"Have you ever felt safe with someone-until suddenly you didn't? Nothing obvious happened. No clear line was crossed. But something shifted, and your body noticed before your mind could explain why. That reaction isn't random-and you're not imagining it. Our immune system works the same way. It's a boundary system-deciding what gets in and what stays out. It relies on physical barriers like skin and mucous membranes, and recognition systems that scan for what belongs and what doesn't."

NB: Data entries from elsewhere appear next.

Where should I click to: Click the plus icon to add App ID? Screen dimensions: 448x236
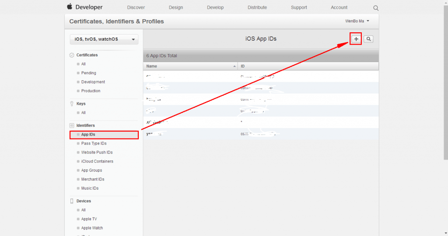tap(356, 39)
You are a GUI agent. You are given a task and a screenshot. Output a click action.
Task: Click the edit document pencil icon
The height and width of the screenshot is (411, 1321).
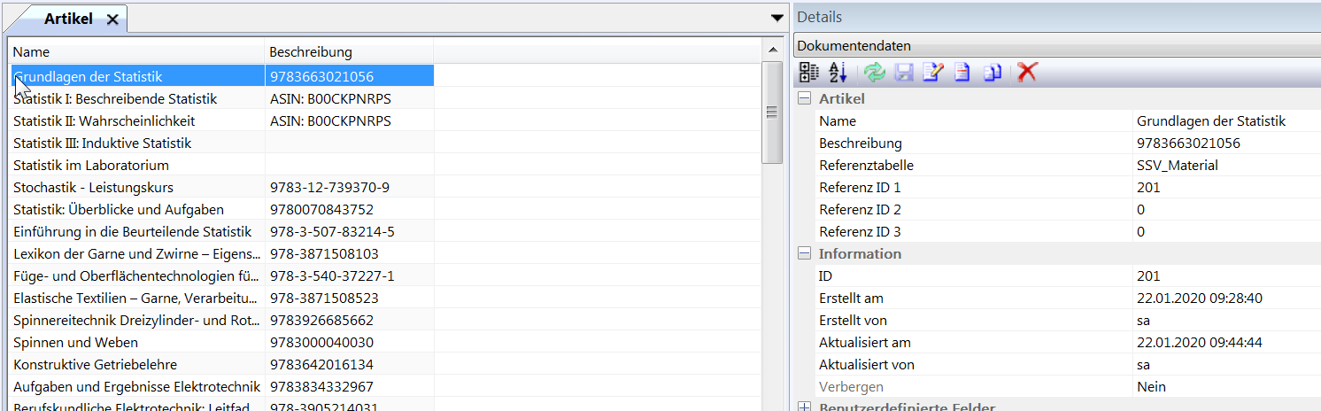click(x=932, y=73)
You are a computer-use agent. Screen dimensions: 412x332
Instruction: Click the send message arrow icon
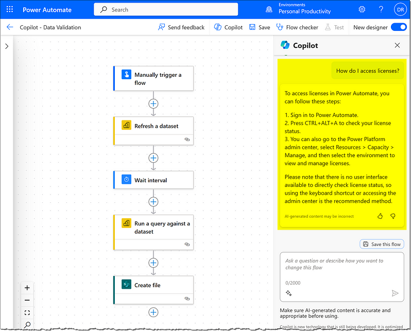395,293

"The goal isn't perfection. It's speed. Waiting too long to decide would be dangerous. Pathogens know this. They rarely storm the gates. Instead, they mimic safety-sending signals that look familiar so the immune system lets them in. Only later does the real intent become clear. Social boundaries work much the same way. We let people in based on cues of safety, role, and context. Trust acts as the gate. Shared values make opening that gate feel reasonable."
The immune system operates as a boundary system, using physical barriers and recognition mechanisms to decide what belongs and what must be kept out. Speed of detection is prioritized over perfect accuracy because delayed responses are dangerous. Pathogens exploit this by mimicking safety signals to bypass defenses. Social boundaries operate similarly: people are admitted based on cues of safety, role, and context, with trust functioning as the gate. Some boundary crossings are obvious and immediately identifiable, allowing direct responses. Other violations occur under false pretenses or subtle role shifts, producing body-based alarm before conscious awareness.